---- Reading text
Will News on the iPhone Save Us?
It’s an accepted truism in TV that local stations, as long as there have been local stations, have been money-making machines. At least, until recently, when the gears jammed, the networks stopped being station groups’ BFFs, audiences started sampling other sources for news, and even the uber-dependable local advertisers took their Buick dealer dollars and shoved ‘em under the mattress.
Scary times. Local newsers are out of work, wondering if stations will ever field the local news benches that we all grew up expecting. The financial model that kept local news afloat-and profitable-seems to have fallen apart. Is that a temporary reaction to the recession, or a sign that things are evolving, as they have been for years in the newspaper biz?
Slate makes a compelling argument that debating the financial model misses the point: “unlike most businesses, serious journalism has seldom been about the straightforward pursuit of profit. Nearly all of the most important journalistic institutions in the free world are hybrids of one form or another—for-profit but underwritten by generous owners or other profitable businesses; not-for-profit yet entrepreneurial; co-operative; or government-subsidized,” writes Jacob Weisberg.
--------
---- Recorded information
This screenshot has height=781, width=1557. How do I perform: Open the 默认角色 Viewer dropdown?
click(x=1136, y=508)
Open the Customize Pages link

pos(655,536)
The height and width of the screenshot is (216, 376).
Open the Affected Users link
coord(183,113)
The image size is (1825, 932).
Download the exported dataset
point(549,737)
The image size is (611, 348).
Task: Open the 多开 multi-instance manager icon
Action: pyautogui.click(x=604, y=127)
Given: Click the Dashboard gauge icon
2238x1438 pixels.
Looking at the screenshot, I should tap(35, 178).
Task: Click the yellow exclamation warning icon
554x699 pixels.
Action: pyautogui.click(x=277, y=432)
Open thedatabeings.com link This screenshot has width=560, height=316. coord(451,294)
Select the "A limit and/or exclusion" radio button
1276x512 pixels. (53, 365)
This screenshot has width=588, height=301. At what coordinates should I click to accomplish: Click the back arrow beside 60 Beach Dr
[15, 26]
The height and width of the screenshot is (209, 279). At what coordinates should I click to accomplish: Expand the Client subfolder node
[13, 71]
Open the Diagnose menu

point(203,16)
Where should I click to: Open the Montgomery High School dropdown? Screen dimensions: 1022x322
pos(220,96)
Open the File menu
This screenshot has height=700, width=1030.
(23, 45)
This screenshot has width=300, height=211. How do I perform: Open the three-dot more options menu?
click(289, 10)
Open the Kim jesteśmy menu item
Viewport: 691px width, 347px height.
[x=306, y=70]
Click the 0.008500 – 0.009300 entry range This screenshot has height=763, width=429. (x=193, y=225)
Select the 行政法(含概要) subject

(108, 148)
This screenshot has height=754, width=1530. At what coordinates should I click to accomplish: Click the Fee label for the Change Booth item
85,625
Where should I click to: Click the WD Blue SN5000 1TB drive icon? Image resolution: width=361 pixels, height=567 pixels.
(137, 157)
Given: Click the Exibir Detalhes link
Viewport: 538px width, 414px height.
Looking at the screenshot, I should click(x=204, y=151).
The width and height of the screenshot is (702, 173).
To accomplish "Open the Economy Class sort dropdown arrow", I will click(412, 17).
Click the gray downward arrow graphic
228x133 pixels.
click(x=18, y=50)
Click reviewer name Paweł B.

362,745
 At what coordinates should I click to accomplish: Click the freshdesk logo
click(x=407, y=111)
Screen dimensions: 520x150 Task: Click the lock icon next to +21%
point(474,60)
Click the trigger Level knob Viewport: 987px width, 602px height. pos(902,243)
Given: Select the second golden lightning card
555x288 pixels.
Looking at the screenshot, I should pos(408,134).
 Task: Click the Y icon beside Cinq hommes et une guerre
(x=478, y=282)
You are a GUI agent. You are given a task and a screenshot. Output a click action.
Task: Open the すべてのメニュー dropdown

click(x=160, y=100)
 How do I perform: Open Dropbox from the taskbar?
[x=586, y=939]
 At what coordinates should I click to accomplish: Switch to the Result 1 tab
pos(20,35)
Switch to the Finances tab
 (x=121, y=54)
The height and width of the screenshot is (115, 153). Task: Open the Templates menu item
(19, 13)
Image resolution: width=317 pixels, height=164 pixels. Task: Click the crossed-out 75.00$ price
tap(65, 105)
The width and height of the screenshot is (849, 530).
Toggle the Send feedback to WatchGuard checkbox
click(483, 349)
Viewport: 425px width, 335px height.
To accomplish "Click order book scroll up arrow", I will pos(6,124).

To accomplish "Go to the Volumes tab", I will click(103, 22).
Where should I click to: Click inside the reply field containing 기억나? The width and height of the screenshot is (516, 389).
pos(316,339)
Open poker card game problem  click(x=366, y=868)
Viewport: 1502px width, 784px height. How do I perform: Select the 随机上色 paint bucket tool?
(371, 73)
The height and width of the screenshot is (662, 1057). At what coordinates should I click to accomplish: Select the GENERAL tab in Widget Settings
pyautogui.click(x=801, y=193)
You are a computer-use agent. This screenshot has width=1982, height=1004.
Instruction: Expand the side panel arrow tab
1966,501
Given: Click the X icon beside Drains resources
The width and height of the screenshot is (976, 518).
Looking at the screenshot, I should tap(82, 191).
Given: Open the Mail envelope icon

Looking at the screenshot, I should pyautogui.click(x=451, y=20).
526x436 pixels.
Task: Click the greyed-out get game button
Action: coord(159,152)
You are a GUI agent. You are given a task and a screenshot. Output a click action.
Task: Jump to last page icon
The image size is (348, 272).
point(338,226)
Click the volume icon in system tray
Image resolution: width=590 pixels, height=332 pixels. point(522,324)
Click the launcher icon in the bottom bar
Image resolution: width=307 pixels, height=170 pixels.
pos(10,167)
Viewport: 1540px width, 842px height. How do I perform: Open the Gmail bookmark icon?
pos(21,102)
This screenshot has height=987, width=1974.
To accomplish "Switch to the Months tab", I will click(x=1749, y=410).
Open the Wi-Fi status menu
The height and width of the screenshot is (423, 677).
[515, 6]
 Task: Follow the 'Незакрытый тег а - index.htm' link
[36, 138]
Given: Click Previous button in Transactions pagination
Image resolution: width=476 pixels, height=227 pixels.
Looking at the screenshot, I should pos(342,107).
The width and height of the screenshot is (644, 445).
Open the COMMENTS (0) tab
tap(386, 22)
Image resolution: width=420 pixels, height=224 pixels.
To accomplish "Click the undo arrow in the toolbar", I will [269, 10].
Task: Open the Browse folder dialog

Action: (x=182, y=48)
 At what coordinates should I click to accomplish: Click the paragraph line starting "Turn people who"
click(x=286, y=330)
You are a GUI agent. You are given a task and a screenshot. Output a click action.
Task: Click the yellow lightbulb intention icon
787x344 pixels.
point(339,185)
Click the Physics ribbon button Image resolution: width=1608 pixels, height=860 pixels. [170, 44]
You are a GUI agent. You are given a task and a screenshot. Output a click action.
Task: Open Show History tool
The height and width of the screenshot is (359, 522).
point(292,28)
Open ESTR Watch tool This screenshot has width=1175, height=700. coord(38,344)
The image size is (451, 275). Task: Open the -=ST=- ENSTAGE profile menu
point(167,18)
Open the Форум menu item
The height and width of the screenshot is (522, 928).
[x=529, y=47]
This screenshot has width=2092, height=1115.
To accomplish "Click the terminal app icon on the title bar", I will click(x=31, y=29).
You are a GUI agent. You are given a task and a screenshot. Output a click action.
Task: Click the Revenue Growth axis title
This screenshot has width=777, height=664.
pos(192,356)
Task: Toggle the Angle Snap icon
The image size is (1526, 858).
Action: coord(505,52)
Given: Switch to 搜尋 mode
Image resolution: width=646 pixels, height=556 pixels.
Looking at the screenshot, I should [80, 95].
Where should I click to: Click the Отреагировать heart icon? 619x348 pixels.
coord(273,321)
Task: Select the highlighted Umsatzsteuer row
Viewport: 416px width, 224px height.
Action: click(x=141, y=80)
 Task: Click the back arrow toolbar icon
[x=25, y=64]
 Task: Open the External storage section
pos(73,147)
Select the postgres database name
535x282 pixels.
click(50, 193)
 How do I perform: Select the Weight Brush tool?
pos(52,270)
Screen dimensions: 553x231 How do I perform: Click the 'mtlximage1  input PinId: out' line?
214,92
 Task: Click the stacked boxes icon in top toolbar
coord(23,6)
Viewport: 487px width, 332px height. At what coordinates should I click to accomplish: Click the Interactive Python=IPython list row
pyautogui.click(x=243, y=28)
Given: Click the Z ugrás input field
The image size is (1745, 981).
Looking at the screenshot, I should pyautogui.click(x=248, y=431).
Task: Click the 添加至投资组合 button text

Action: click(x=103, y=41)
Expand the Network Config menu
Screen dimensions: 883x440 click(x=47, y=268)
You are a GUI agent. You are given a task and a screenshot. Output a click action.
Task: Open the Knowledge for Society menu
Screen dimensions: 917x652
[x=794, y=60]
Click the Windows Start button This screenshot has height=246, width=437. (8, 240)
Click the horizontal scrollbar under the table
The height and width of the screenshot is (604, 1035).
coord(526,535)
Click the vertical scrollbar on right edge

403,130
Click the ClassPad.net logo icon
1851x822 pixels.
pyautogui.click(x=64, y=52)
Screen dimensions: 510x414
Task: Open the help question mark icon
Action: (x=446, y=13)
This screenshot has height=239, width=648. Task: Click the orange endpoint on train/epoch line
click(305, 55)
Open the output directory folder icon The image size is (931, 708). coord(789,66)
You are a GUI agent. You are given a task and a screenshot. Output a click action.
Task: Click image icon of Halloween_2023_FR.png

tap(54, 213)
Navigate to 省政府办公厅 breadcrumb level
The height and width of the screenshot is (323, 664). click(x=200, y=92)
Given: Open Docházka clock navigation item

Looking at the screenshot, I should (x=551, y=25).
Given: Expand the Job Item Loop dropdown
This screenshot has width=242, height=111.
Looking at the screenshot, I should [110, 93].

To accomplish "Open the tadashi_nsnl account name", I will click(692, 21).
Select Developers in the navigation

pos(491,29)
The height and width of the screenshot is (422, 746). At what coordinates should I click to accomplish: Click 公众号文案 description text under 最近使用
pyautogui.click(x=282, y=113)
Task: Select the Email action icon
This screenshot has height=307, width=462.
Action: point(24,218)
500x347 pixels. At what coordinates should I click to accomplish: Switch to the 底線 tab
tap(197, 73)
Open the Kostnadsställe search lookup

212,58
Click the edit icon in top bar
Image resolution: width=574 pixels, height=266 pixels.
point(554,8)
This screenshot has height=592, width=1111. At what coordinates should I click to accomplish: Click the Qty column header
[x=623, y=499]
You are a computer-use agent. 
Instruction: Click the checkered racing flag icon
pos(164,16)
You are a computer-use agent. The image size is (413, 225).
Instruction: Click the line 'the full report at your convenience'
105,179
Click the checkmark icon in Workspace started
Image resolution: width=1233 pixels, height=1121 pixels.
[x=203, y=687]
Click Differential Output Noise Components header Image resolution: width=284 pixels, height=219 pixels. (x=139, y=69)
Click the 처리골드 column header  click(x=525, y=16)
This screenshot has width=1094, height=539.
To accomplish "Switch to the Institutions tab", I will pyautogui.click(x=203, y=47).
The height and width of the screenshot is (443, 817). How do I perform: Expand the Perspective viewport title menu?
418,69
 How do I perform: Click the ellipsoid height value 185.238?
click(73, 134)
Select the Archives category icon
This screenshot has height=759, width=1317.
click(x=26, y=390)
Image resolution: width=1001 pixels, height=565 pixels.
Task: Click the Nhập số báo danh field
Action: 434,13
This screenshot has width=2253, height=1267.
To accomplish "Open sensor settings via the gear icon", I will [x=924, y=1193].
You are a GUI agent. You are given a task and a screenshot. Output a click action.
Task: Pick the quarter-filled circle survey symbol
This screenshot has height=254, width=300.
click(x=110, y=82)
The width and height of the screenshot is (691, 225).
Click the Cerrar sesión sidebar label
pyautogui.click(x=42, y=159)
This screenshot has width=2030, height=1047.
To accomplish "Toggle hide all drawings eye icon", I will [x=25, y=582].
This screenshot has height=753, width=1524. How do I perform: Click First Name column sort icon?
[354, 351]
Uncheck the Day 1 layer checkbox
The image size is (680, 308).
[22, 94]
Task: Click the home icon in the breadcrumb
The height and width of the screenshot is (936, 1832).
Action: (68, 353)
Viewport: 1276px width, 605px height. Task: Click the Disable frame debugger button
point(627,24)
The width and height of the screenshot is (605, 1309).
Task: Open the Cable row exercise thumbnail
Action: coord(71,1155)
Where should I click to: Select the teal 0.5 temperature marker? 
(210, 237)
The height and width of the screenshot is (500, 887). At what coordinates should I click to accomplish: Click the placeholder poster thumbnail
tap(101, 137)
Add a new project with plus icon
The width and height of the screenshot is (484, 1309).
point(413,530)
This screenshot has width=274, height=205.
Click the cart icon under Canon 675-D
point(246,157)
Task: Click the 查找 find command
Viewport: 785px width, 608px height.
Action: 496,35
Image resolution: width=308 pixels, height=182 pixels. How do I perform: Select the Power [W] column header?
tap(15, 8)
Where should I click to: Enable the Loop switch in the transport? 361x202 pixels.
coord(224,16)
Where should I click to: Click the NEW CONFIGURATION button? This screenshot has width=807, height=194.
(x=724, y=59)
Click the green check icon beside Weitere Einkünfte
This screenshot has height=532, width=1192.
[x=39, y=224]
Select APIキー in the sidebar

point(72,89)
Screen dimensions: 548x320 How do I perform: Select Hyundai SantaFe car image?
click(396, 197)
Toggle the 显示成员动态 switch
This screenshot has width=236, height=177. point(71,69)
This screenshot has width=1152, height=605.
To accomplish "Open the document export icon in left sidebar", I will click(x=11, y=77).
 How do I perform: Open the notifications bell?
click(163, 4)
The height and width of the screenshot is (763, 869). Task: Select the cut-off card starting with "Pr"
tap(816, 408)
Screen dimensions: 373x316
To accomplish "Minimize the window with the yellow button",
--------
Set exercise. Please name the Slate writer quoted in the article on local TV news.

Finished exercise. Jacob Weisberg